**To-do list**
1 > Print the passage of the Intercity Express text from "The train was" to "per the demand.".
2 > Answer these from the Intercity Express text:
(a) In what year was the train introduced?
(b) What train number does it run under from Pune Junction to Mumbai CSMT?
(c) How many AC chair cars does it have?

**Source text**
━━━━━━━━━━━━━━━━━━━━━━━━━━━━━━

The 12127/12128 Chhatrapati Shivaji Maharaj Terminus - Pune Junction Intercity Superfast Express is an Express train belonging to Indian Railways that runs between Mumbai CSMT and Pune Junction in India. It is a daily service. It operates as train number 12127 from Mumbai CSMT to Pune Junction and as train number 12128 in the reverse direction.

History 

The train was introduced in 2004 in place of Mumbai-Pune Shatabdi Express, a 10 coach air conditioned train that used to run with AC chair car and 2 End-On-Generation coaches. The Shatabdi Express ran almost empty despite being given a good priority on the route with fewer stops and more speed, due to high fares and increased demands for a "middle class friendly" train, and was thus discontinued.

Coaches

The Mumbai Pune Intercity Express has 2 AC chair cars, 8 general second class, 4 general second class coaches unreserved, and 2 generator car coaches. 
Total = 16

As is customary with Indian Railways, coaches are added/removed as per the demand.

━━━━━━━━━━━━━━━━━━━━━━━━━━━━━━

**Data segment**

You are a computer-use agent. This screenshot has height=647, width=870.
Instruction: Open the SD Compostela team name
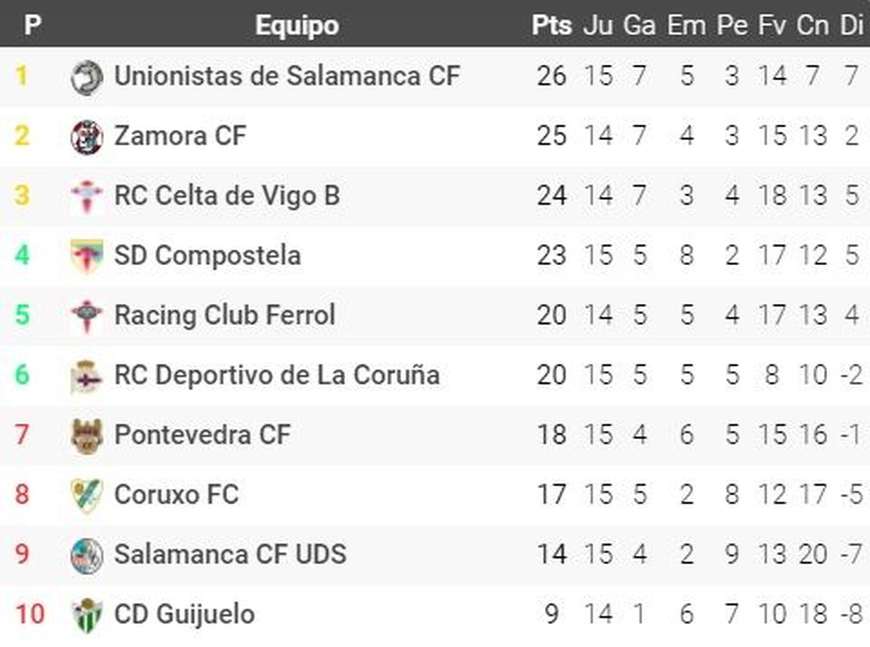coord(207,255)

━━━━━━━━━━━━━━━━━━━━━━━━━━━━━━

**Answers for the exercise**
1 >
The train was introduced in 2004 in place of Mumbai-Pune Shatabdi Express, a 10 coach air conditioned train that used to run with AC chair car and 2 End-On-Generation coaches. The Shatabdi Express ran almost empty despite being given a good priority on the route with fewer stops and more speed, due to high fares and increased demands for a "middle class friendly" train, and was thus discontinued.

Coaches

The Mumbai Pune Intercity Express has 2 AC chair cars, 8 general second class, 4 general second class coaches unreserved, and 2 generator car coaches. 
Total = 16

As is customary with Indian Railways, coaches are added/removed as per the demand.

2 >
(a) 2004
(b) 12128
(c) 2